- [INPUT]

* Start *

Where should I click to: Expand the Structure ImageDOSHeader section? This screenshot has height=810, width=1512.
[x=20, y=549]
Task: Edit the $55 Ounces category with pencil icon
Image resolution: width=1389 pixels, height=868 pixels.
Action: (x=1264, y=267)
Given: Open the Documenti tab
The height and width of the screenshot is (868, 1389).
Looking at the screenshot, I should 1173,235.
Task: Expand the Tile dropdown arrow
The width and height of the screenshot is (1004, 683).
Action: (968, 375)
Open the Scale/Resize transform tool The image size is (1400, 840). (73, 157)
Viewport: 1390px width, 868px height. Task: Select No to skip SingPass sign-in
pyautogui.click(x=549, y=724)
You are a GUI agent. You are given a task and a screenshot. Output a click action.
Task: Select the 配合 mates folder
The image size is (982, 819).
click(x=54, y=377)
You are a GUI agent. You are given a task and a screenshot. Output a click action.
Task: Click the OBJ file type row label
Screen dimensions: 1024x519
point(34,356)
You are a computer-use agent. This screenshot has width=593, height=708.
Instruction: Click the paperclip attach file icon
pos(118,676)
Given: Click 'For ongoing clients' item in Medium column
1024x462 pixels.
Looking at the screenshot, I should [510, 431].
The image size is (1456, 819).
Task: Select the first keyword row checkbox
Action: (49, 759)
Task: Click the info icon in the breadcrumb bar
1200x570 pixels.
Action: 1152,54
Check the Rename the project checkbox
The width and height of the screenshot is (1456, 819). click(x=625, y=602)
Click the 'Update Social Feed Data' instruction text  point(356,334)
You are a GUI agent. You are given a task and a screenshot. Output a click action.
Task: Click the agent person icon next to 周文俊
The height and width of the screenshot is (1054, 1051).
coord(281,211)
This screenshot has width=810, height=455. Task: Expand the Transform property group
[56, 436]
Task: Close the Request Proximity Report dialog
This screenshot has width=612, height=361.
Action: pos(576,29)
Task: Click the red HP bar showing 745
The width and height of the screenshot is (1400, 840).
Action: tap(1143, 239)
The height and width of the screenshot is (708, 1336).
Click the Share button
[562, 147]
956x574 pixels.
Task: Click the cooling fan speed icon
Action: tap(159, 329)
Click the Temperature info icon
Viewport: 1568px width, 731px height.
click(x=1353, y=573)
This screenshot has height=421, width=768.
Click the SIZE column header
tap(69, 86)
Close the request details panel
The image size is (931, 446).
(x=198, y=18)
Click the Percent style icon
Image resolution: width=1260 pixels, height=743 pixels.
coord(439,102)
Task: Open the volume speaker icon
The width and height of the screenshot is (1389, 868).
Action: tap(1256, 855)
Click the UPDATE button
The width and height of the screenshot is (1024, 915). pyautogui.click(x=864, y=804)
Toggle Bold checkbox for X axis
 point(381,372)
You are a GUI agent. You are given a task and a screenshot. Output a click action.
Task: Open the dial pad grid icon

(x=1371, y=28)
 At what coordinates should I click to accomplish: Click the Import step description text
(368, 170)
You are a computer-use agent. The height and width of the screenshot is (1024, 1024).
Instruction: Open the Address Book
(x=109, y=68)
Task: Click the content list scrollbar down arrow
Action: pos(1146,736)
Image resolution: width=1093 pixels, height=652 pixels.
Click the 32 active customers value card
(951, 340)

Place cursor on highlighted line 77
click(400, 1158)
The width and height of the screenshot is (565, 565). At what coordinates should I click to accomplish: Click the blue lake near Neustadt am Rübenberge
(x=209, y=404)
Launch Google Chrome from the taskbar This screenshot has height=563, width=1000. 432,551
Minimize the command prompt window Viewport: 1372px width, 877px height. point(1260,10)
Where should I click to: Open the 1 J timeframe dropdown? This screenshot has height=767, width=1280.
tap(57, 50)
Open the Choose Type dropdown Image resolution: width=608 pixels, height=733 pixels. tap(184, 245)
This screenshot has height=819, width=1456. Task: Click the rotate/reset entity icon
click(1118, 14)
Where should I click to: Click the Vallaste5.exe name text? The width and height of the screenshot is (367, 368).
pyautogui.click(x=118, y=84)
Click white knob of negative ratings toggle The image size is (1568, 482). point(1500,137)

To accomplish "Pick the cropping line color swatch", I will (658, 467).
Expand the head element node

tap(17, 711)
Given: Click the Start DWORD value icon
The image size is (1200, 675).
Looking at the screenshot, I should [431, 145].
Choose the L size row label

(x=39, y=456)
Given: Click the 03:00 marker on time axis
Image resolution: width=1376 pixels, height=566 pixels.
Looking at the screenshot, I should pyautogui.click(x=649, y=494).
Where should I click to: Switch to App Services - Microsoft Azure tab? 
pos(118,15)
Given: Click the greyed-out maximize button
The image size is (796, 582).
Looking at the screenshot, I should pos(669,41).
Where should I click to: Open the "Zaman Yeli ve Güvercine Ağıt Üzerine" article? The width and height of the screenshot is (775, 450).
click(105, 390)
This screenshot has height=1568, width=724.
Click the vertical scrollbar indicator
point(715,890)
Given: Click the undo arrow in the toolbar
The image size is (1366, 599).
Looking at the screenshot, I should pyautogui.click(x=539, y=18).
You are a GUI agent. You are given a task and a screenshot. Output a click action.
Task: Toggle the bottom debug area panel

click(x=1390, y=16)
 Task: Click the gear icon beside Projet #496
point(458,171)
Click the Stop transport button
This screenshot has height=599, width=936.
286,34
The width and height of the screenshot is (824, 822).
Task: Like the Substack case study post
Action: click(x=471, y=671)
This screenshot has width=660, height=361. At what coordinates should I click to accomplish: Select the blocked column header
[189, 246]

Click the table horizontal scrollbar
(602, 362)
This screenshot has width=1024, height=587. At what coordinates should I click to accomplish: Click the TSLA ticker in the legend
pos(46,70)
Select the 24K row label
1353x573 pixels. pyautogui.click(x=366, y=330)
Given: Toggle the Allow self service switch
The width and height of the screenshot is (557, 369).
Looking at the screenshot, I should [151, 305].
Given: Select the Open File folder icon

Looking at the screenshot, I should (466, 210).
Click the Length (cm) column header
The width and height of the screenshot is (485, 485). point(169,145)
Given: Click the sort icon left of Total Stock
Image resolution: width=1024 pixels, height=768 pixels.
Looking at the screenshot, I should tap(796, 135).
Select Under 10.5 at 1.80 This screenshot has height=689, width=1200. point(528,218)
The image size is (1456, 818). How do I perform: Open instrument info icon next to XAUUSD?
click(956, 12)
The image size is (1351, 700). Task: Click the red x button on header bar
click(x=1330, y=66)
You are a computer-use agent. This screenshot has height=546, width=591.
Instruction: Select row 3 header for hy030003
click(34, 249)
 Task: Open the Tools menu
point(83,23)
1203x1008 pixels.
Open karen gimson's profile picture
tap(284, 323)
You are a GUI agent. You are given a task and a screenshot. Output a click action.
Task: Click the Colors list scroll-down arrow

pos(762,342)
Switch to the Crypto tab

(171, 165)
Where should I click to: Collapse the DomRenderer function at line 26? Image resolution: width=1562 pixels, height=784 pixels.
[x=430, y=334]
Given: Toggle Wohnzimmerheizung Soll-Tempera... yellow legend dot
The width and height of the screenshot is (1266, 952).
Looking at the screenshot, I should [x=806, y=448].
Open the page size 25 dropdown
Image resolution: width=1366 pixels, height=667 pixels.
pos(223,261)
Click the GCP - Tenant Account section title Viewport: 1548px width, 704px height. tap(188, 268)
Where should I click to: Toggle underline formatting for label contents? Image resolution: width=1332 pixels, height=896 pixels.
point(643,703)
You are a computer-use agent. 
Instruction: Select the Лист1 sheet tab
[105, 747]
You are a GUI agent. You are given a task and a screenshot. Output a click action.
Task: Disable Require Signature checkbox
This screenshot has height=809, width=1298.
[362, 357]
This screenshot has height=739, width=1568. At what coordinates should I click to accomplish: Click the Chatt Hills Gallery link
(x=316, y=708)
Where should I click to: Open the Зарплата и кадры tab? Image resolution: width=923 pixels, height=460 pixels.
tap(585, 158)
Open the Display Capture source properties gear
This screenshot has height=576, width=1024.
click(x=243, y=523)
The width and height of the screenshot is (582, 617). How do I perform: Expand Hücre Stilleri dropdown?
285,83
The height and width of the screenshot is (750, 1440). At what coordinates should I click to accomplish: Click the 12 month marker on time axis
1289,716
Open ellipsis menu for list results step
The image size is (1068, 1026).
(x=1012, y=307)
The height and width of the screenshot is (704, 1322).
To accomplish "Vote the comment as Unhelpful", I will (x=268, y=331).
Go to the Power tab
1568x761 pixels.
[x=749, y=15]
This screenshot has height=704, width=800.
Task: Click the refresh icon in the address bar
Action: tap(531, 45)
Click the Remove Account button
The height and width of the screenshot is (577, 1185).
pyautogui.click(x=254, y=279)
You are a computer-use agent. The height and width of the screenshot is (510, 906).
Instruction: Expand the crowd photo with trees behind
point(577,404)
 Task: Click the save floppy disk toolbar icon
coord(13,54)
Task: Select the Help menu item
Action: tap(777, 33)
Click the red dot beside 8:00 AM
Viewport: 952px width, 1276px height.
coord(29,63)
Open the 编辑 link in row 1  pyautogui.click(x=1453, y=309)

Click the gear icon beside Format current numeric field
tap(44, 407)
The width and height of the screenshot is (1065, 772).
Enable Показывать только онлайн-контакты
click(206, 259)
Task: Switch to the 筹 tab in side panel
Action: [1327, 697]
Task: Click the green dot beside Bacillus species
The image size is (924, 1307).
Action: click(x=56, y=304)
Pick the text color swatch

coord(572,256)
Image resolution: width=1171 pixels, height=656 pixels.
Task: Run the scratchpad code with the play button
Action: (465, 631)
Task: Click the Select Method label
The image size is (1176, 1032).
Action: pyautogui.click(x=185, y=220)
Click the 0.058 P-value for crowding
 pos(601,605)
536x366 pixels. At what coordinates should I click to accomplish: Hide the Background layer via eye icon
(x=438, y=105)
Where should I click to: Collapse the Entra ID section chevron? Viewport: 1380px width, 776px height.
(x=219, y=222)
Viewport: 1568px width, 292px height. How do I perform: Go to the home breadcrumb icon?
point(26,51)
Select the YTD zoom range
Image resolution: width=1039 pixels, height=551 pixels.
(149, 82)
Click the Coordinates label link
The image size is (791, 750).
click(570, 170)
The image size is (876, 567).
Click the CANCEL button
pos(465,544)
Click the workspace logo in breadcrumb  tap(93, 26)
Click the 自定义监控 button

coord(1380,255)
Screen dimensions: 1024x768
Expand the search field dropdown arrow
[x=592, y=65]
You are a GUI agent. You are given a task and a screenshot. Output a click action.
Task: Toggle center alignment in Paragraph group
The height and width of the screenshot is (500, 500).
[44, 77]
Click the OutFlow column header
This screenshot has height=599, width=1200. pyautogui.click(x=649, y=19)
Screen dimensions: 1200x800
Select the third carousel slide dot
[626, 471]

* End *

- [GOAL OF THE EXERCISE]
Reproduce the material above from its beginning through the line containing "Open the Scale/Resize", with both ends included.

- [RESPONSE BELOW]
Where should I click to: Expand the Structure ImageDOSHeader section? This screenshot has height=810, width=1512.
[x=20, y=549]
Task: Edit the $55 Ounces category with pencil icon
Image resolution: width=1389 pixels, height=868 pixels.
Action: (x=1264, y=267)
Given: Open the Documenti tab
The height and width of the screenshot is (868, 1389).
Looking at the screenshot, I should 1173,235.
Task: Expand the Tile dropdown arrow
The width and height of the screenshot is (1004, 683).
Action: (968, 375)
Open the Scale/Resize transform tool The image size is (1400, 840). (73, 157)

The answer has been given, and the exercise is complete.